Objective: Copy out every line of the items below word for word, leaving out the pictures.

(Source records)
>>>>

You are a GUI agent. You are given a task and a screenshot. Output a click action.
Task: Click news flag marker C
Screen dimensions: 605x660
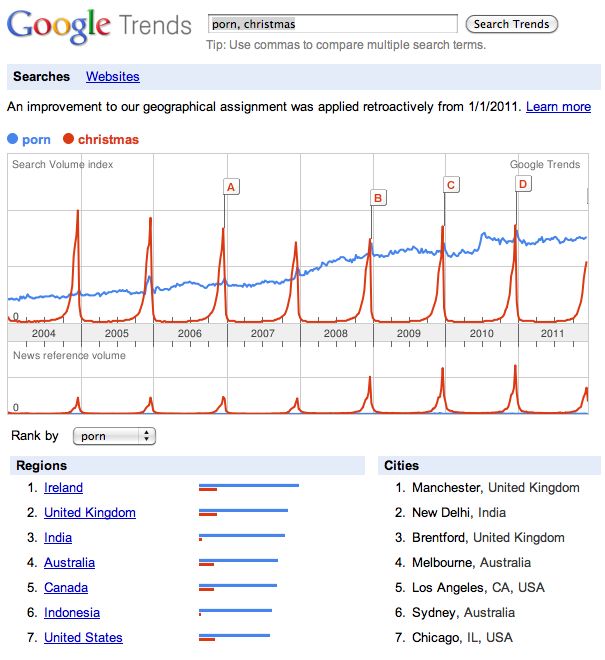tap(451, 184)
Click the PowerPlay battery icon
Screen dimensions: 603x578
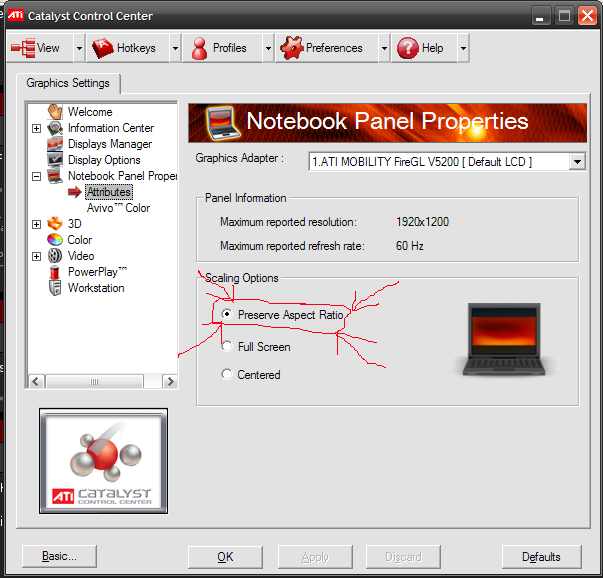pyautogui.click(x=55, y=272)
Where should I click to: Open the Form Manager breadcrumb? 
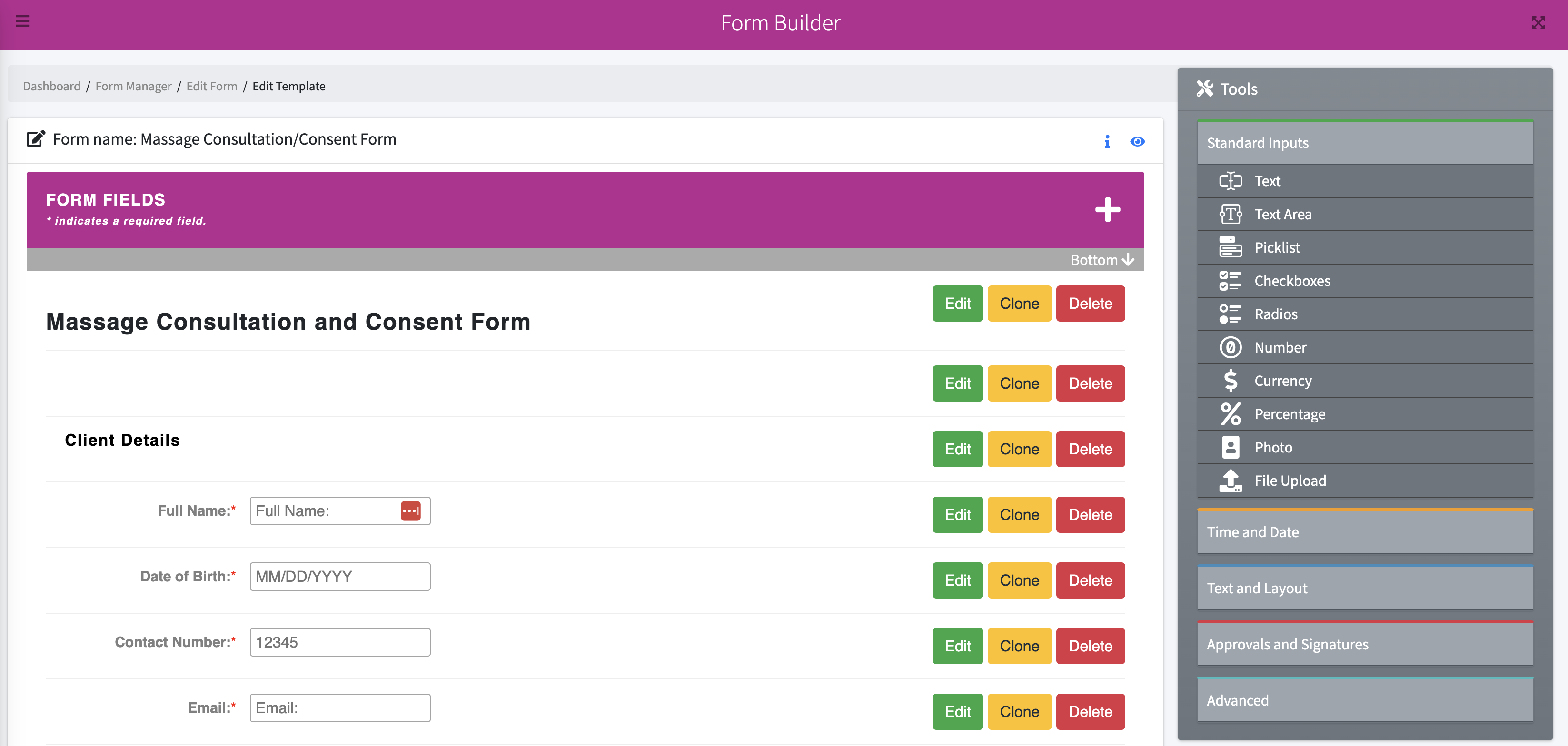click(x=133, y=86)
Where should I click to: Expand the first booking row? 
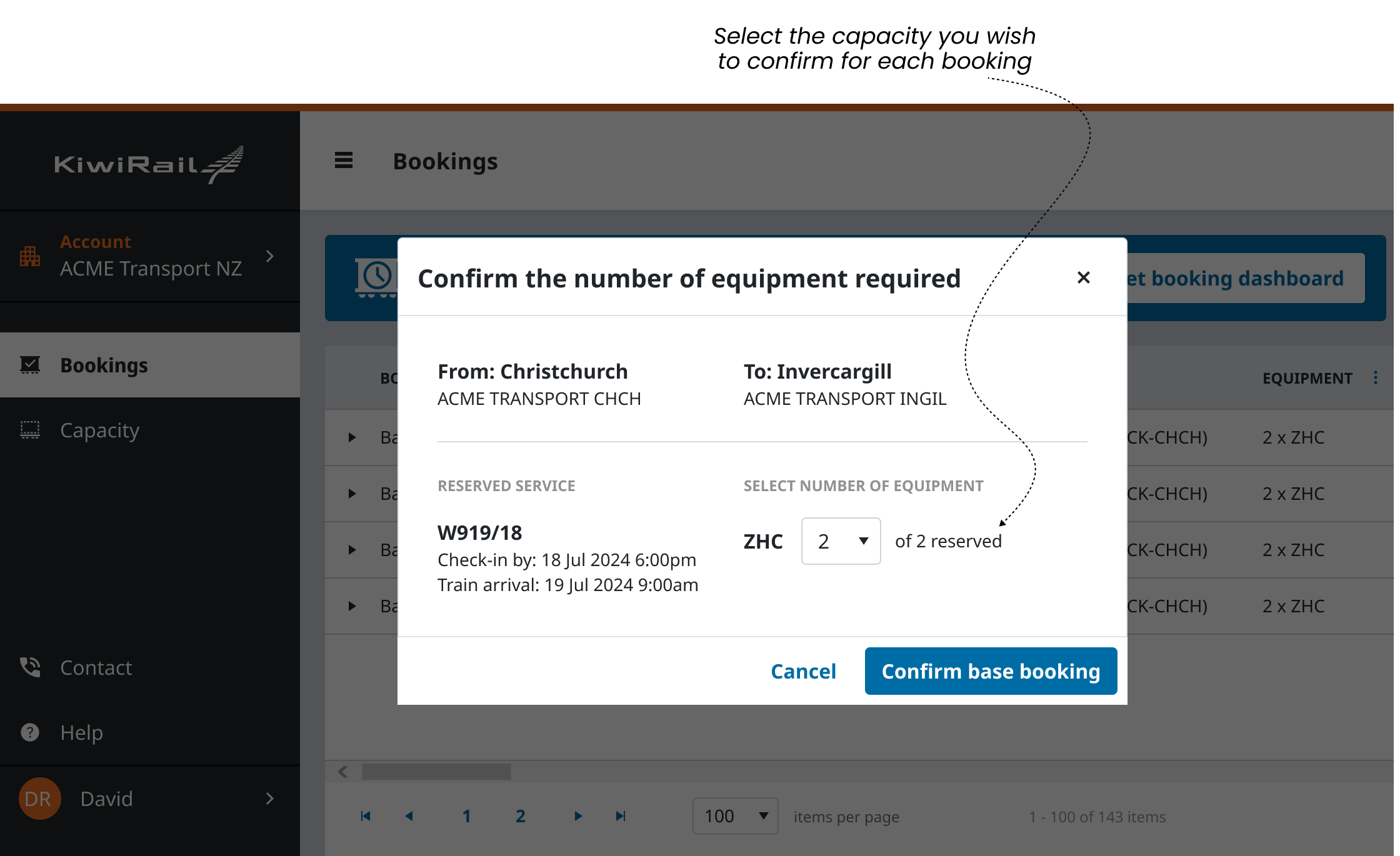(352, 437)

<<<<

Written answer:
You are a GUI agent. You are given a task and a screenshot. Output a click action.
Task: Click news flag marker C
Screen dimensions: 605x660
tap(451, 184)
Click the PowerPlay battery icon
Screen dimensions: 603x578
pyautogui.click(x=55, y=272)
Where should I click to: Open the Form Manager breadcrumb? 
click(x=133, y=86)
Where should I click to: Expand the first booking row? 
(352, 437)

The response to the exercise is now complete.